Open the Nif in NifSkope and examine the tree of nodes. I'll assume you see a parent node, 'Scene Root', with two children. Open 'Bip01', which also has two children. We are interested in the NiNode 'Right Foot' with four child nodes, 'Tri Right Foot 0' through 'Tri Right Foot 3'. We need to amend these four nodes to add a bump map texture to each, preventing the game engine from adding a gloss effect. First we need to copy the existing base texture. Open the first node, 'Tri Right Foot 0' at 'NiTexturingProperty' and click the plus to display the base texture. Right click on the 'NiSourceTexture' and select 'block, copy'. Then right click on the 'NiTexturingProperty' node and select 'block, paste'. You will see a new node appear. Depending on your version of NifSkope, it may or may not have a parent. If it does have a parent, unparent it by setting the children ref to '-1' and reducing the number of children if appropriate. Note the node number of this new node. As we intend to suppress the bump map, the actual texture used is not relevant, so we re-use the base texture the copy has. Now we want to declare this new texture a bump map. Returning to the NiTexture node, scroll down to the section 'bump map' and click on 'no' and change it to yes. Then click on the plus sign on the section below, 'bump map texture'. Click on the 'source' field and change '-1' to the value noted previously of your new texture node. Be sure the new texture 'snaps into place' in the tree view. Now we need to change a few default settings. Change 'Clamp Mode' to WRAP_S WRAP_T, 'Filter Mode' to FILTER_TRILERP and though it's doubtless not relevant, change 'PS2 K' to 65461. Finally and most importantly, ensure the settings 'Bump Map Luma Scale' and 'Bump Map Luma Offset' are set to 0. These settings completely suppress the bump map effect.
Repeat these steps for the remaining three nodes, creating and positioning new bump map textures. Save your work, fire up the game, open the console and give your character the boots with player->additem xx_myboots 1. Put them on. You might notice some breakthrough effects as parts of the mesh that were previously invisible now show. If so, quit the game and go back into NifSkope. Open up and examine the nodes that cause problems. You'll probably see the nodes have an NiAlphaProperty. Further inspection of the 'flags' section may reveal the mesh is using Alpha Testing. This seems to produce issues with NiTextureEffects (which both gloss and bump use). The solution seems to be to disable alpha testing but retain or enable 'sort triangles'. You can use the menu or just type in the settings. I find the following settings in flags often work well: 4333, but you may need to experiment. To be tidy, change the threshold setting to 0. Save again and test in game once more. Marvel as the enchanted boots now have no glow at all, overriding the default game glow or any custom 'no-glow' mod.

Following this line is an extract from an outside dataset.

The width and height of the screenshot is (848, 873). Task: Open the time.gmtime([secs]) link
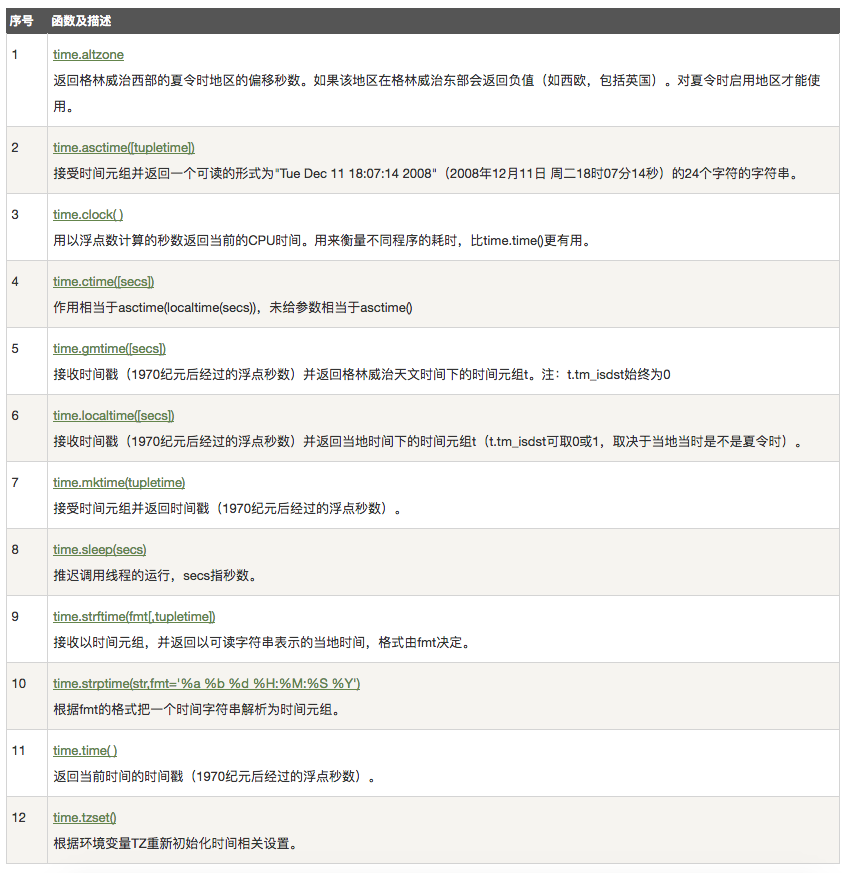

You cannot use this technique if you are relying on an NiTextureEffect to enhance the appearance of a mesh as the bump map will suppress it. It may be possible to substitute a correctly applied bump map for the effect you are currently using to reproduce the desired appearance. This use WILL suppress magic glow, meaning the appearance will be the same enchanted or not.
Any mesh, including a ground mesh that is treated in this fashion will show up to detect magic unless another mod disables this.